Okay, I just had to get more of my two cents into what is turning into a debacle. Linda McGlasson posted the latest swipe at the PCI DSS in her blog titled ‘The Agency Insider’. The blog entry is titled ‘Is PCI the Humpty Dumpty of Information Security?”
The first quote that I want to discuss is one from an ‘unnamed security expert’. According to Ms. McGlasson, “PCI, according to an unnamed security expert at a financial institution, is “clearly not good enough to defend against the sophisticated attacks we are experiencing.” The use of clear text card data on any network is just asking for trouble, my source says, but under current PCI requirements it is allowed provided the network is private, i.e., not connected to the Internet.” First, I have a problem with any ‘expert’ that goes unnamed. If you do not or cannot have your name associated with a quote, then you just should not be quoted.
The next issue I have is the use of the word ‘sophisticated’ regarding these attacks. Based on the facts publicly available regarding the Hannaford, Heartland and RBS WorldPay breaches, I do not think the word ‘sophisticated’ is justified. In the case of Hannaford, it appears that someone created a ‘doctored’ server image that contained the malware and then substituted that image for the good image. That took a lot of sophistication – NOT! In the case of Heartland, somehow a Trojan was inserted in their network. Given the ease with which Trojans are inserted into networks every day, I am not sure I would necessarily call that sophisticated either. The RBS WorldPay attack appears to be the same as the Heartland attack, but I have not seen enough specifics about it to say it too was a Trojan infiltration. In the end however, I am guessing that none of these attacks were particularly sophisticated.
Ms. McGlasson’s so-called ‘expert’ apparently does not have a clue about what is going on out in the ‘real’ world. Why? Because even if encryption had been implemented between the devices ala Kerberos, VPN, etc., these attacks would have succeeded as the attackers would still have had access to the data that they sought – encrypted network or otherwise. So, I am really suspect of her unnamed ‘’expert’.
Finally, on this topic, we need to split a PCI DSS hair here, so to speak. What we have been talking about at least for the Hannaford breach is pre-authorization data. Guess what? The protection of cardholder data pre-authorization is not covered by the PCI DSS. Why? Because there are so many variations on how pre-authorization is performed. Airlines and hotels can hang onto cardholder data for days, weeks or months until a flight is flown or a hotel stay is completed. When you purchase gasoline, the dealer can have your card for pre-authorization from the time you swipe your card until you complete filling your tank. In the end, the card brands and the PCI SSC have told merchants to treat cardholder data that they have pre-authorization just the same as they do post-authorization only even more securely as pre-authorization data typically includes even more sensitive data than post-authorization. Formal security standards for pre-authorization data from the PCI SSC have been in the works for the past two and half years and are expected to be released sometime this year.

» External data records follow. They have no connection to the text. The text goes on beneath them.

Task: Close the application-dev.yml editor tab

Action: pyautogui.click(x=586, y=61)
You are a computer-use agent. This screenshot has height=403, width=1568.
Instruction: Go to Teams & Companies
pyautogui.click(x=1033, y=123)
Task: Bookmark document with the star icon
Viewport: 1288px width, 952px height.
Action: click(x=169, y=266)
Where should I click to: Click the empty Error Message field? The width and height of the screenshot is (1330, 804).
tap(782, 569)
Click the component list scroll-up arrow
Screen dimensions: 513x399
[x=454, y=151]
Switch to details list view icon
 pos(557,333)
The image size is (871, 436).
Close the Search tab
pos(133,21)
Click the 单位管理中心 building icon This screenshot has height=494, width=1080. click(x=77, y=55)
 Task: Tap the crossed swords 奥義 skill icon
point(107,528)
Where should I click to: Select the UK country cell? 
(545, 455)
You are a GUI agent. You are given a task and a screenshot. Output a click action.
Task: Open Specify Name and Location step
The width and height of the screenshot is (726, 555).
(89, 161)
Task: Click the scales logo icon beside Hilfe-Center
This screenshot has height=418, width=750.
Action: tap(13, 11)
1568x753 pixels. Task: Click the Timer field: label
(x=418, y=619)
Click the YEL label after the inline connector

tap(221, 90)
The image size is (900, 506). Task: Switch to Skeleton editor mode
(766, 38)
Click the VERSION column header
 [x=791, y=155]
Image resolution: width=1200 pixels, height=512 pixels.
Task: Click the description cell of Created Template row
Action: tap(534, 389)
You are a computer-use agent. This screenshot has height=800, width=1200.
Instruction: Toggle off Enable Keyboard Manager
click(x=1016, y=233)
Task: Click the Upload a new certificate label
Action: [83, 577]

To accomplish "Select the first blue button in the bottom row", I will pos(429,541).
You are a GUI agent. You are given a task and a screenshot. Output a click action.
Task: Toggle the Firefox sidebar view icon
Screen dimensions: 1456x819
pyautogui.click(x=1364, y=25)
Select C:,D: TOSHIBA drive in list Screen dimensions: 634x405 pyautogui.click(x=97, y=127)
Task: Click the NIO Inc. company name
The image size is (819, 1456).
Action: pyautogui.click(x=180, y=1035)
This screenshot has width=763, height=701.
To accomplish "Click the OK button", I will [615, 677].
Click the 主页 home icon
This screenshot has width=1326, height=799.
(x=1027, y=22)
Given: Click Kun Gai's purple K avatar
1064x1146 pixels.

The next quote that drove me over the edge was related to Chip and PIN. Ms. McGlasson states, “After looking at what other countries are doing with “chip and PIN” technology to cut fraud, such as all of Spain’s merchants agreeing to use chip and PIN, even Clarke came to the conclusion that the US is behind on technology.” When are people going to do some real research and find out that Chip and PIN has its own issues (see my post on Chip and PIN)?
Chip and PIN was developed to fight face-to-face transaction fraud, not the crimes that the PCI DSS is trying to address. The PCI DSS is addressing fraud that occurs after a transaction has been processed and data has been stored in a database or file on a computer system. Chip and PIN shares the same type of back end processing infrastructure as all other credit cards, so Chip and PIN is not an answer to the Heartland and RBS WorldPay sorts of breaches. Moreover, what is doubly worse is that, while Chip and PIN could secure online transactions much better than they are today, the card brands have not published standards for implementing online security with Chip and PIN. So, online transactions are not any better protected with Chip and PIN than with any other credit card.
To address the pre-authorization issue, the only encryption solution that will ever reduce the risk to transactions is to encrypt the transaction from the card itself to the processor. This is likely where Ms. McGlasson thinks Chip and PIN comes into the picture, but she did not articulate that very well in her post. What needs to be done is to ensure that from the terminal to the processor, the data stream is fully encrypted. This will create some potential issues with some integrated POS solutions, but I am sure the vendors of those solutions can work that out. This will also likely result in some standard APIs for credit card processing which will be a good thing. Standards usually get a good vetting and are typically quite good at addressing the known issues once they are published.
I really wish these pundits and so called ‘experts’ would know what they are talking about so that we could move on to securing the data. Nevertheless, it looks like people like me will have to continue debunking the statements that they keep tossing out there.